2 And it came to pass, as they journeyed from the east, that they found a plain in the land of Shinar; and they dwelt there.

3 And they said one to another, Go to, let us make brick, and burn them throughly. And they had brick for stone, and slime had they for morter.

4 And they said, Go to, let us build us a city and a tower, whose top may reach unto heaven; and let us make us a name, lest we be scattered abroad upon the face of the whole earth.

5 And the LORD came down to see the city and the tower, which the children of men builded.

6 And the LORD said, Behold, the people is one, and they have all one language; and this they begin to do: and now nothing will be restrained from them, which they have imagined to do.

7 Go to, let us go down, and there confound their language, that they may not understand one another's speech.

8 So the LORD scattered them abroad from thence upon the face of all the earth: and they left off to build the city.

9 Therefore is the name of it called Babel; because the LORD did there confound the language of all the earth: and from thence did the LORD scatter them abroad upon the face of all the earth.

10 These are the generations of Shem: Shem was an hundred years old, and begat Arphaxad two years after the flood:

11 And Shem lived after he begat Arphaxad five hundred years, and begat sons and daughters.

§ **TASK REQUIREMENTS**:
A) Please repeat the Babel passage starting at "4 And they said, Go" and ending at "imagined to do.".
B) According to the Babel passage, why is the place called Babel?
C) In the Babel passage, what did the builders use for mortar?
The lines that come next are unrelated to the Babel passage.

[Data collected]

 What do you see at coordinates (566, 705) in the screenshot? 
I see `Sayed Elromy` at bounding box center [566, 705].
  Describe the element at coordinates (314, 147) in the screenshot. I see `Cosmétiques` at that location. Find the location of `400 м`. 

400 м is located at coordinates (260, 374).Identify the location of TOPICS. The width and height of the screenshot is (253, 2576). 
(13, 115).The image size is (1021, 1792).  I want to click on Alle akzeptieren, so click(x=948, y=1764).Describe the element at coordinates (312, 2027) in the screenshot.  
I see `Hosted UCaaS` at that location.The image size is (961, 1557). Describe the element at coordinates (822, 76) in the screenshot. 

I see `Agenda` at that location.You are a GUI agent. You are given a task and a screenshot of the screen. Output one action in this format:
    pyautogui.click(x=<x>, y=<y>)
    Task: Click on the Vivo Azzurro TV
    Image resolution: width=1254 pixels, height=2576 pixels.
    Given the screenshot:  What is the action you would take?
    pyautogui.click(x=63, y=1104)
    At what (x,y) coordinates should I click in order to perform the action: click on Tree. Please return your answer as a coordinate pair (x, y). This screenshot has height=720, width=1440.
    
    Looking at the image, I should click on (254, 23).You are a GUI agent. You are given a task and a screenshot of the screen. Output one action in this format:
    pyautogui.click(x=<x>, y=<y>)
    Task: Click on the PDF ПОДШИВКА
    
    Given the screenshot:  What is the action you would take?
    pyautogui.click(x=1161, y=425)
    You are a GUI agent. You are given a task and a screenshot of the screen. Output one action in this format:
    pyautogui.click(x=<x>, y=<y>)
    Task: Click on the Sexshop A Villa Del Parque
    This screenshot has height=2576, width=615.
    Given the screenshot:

§ **TASK-BY-TASK ANSWERS**:
A)
4 And they said, Go to, let us build us a city and a tower, whose top may reach unto heaven; and let us make us a name, lest we be scattered abroad upon the face of the whole earth.

5 And the LORD came down to see the city and the tower, which the children of men builded.

6 And the LORD said, Behold, the people is one, and they have all one language; and this they begin to do: and now nothing will be restrained from them, which they have imagined to do.

B) It is called Babel because the LORD confounded the language of all the earth there. From there the LORD also scattered the people abroad upon the face of all the earth.

C) They used slime.